**Extract:**

· · · · · · ·

Posted on 19th August 2014

Take the top hat, surmising how it crowns The Duff, and get more oxygen into your thinking, and more antioxidants into your brain, than, say, TV promises of …

Question:

What do Uncle Sam, leprechauns and Dr Seuss’ cat have in common with Jeff Duff? Add the Mad Hatter to that, and you’ve got an "a–ha" moment: It’s all in the a–hat. A topper, in fact. Taller than a trilby. A large but trim brim, occasionally fluted. And its most enigmatic feature: a flat crown.

uncle sam leprechaun cat in the hat  / jeff duff

Thesis:

Authority of class and sex are key signals of a topper: to be worn at the Stock Exchange, at the races or riding to hounds, on the coach going to Parliament or a funeral, taking a box-seat at the Piccadilly, playing high stakes at the Pontoon, or signing an armistice. So entertainers could signal themselves as a class-act by donning a topper — like Fred Astaire in dance, or Howard Thurston in magic (— who would pull out not just a rabbit but trapeze artists and multiple mini top hats from his own topper; see youtube). It’s artistic mimesis, imaginal association — appropriating a cultural meaning by taking up its cultural cue.

· · · · · · ·

**Data excerpt:**

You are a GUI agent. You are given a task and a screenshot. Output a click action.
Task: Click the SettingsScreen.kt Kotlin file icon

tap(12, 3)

· · · · · · ·

**Problems and tasks:**
• 1. From the top hat piece above, quote the passage starting with "What do Uncle" and going on through "a flat crown.".
• 2. In the top hat piece, what is named as the topper's most enigmatic feature?

**Solutions per task:**
• 1.
What do Uncle Sam, leprechauns and Dr Seuss’ cat have in common with Jeff Duff? Add the Mad Hatter to that, and you’ve got an "a–ha" moment: It’s all in the a–hat. A topper, in fact. Taller than a trilby. A large but trim brim, occasionally fluted. And its most enigmatic feature: a flat crown.

• 2. A flat crown.